Each recipient receives a medal, a diploma, and a monetary award prize (that has varied throughout the years). It is one of the five prizes established by the 1895 will of Alfred Nobel (who died in 1896), awarded for outstanding contributions in chemistry, physics, literature, peace, and physiology or medicine.

Overview
The Peace Prize is presented annually in Oslo, in the presence of the King of Norway, on 10 December, the anniversary of Nobel's death, and is the only Nobel Prize not presented in Stockholm.
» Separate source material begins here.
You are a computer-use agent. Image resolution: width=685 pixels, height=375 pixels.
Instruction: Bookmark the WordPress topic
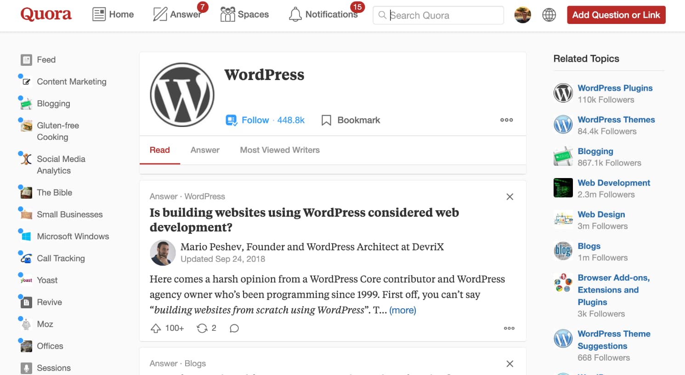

Unlike the other prizes, the Peace Prize is occasionally awarded to an organisation (such as the International Committee of the Red Cross, a three-time recipient) rather than an individual.

The Nobel Peace Prize was first awarded in 1901 to Frédéric Passy and Henry Dunant, who shared a Prize of 150,782 Swedish kronor (equal to 7,731,004 kronor in 2008), and most recently in 2021 to Maria Ressa and Dmitry Muratov.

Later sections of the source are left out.